◆ Extract provided

This article was published in The Textbook Letter for March-April 2000.
It accompanied a review of Taking Religion Seriously Across the Curriculum,
a book in which Warren A. Nord and Charles C. Haynes advanced a scheme
for converting America's public schools into religious-indoctrination centers.
Fostering Fundamentalism
William J. Bennetta
In Taking Religion Seriously Across the Curriculum, Warren A.
Nord and Charles C. Haynes decry the treatment of Jesus in two
history textbooks. One of the texts, Nord and Haynes allege,
devotes less space to Jesus than to Eleanor of Aquitaine, and the
other gives less space to Jesus than to Joseph Stalin.
I haven't been able to check those allegations, for Nord and
Haynes haven't identified the two texts. However, I have examined
the treatment of Jesus and of early Christianity in four world-history
textbooks that were being sold to schools at the time when Taking
Religion Seriously was written. The four texts are the 1994
version of Glencoe's World History: The Human Experience, the
1995 version of Glencoe's Human Heritage: A World History,
the 1997 version of Prentice Hall World History: Connections to
Today and the 1997 version of McDougal Littell's Heath World
History: Perspectives on the Past [see note 1, below]. My major
findings are these:
- In every text, Jesus commands much more space than Eleanor of
Aquitaine does.

◆ Aim 1
Repeat word for word the part of the Fostering Fundamentalism article that opens with the words containing "It accompanied a" and closes with "into religious-indoctrination centers.".

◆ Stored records

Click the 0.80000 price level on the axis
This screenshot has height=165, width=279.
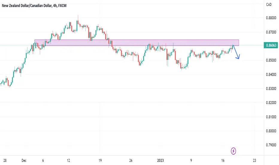[x=271, y=131]
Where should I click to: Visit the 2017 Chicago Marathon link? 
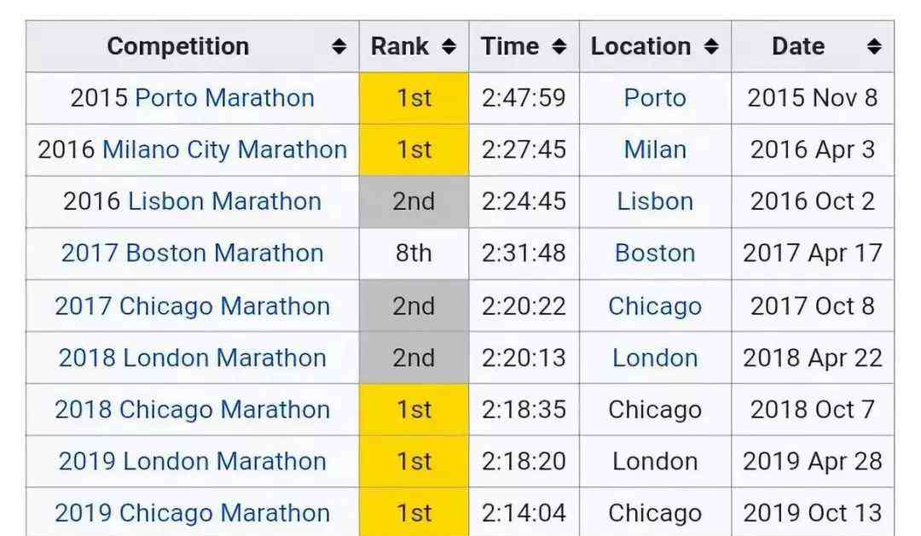[x=192, y=306]
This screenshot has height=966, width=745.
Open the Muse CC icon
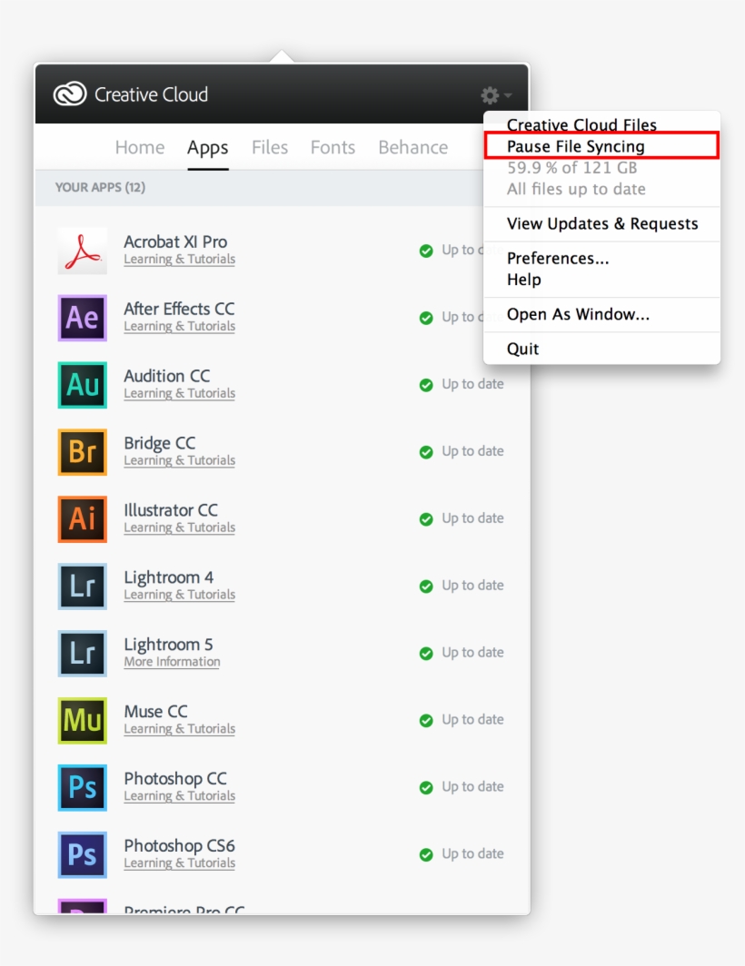click(x=82, y=721)
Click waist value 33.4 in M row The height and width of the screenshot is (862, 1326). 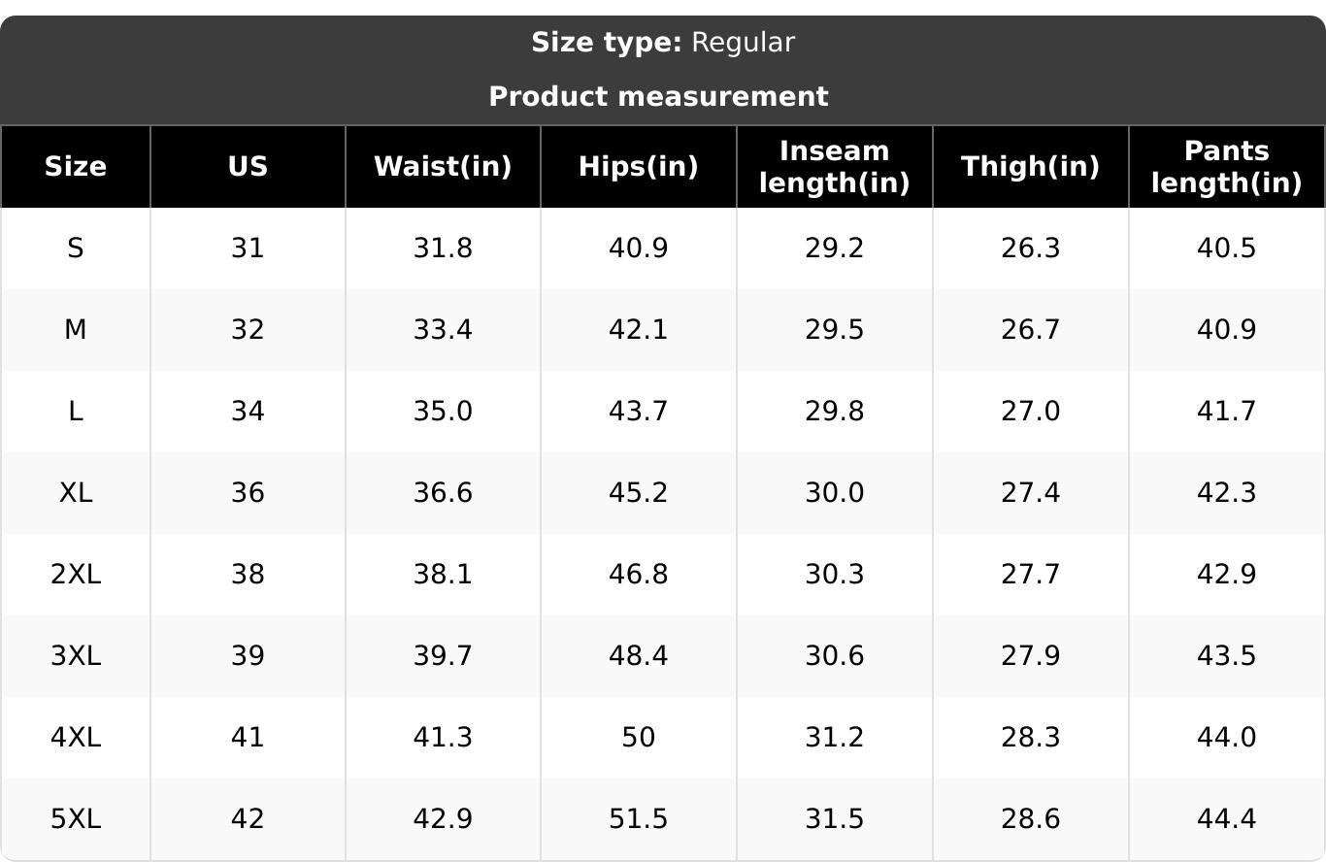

◆ Aim 2
Turn the lines of the records, from the line containing "This screenshot has height=966, width=745." through the end of the records, into a JSON list of strings with one string per line and no blank lines. Leave the pictures out.

◆ Written response 1
It accompanied a review of Taking Religion Seriously Across the Curriculum,
a book in which Warren A. Nord and Charles C. Haynes advanced a scheme
for converting America's public schools into religious-indoctrination centers.

◆ Written response 2
[
  "This screenshot has height=966, width=745.",
  "Open the Muse CC icon",
  "click(x=82, y=721)",
  "Click waist value 33.4 in M row The height and width of the screenshot is (862, 1326). "
]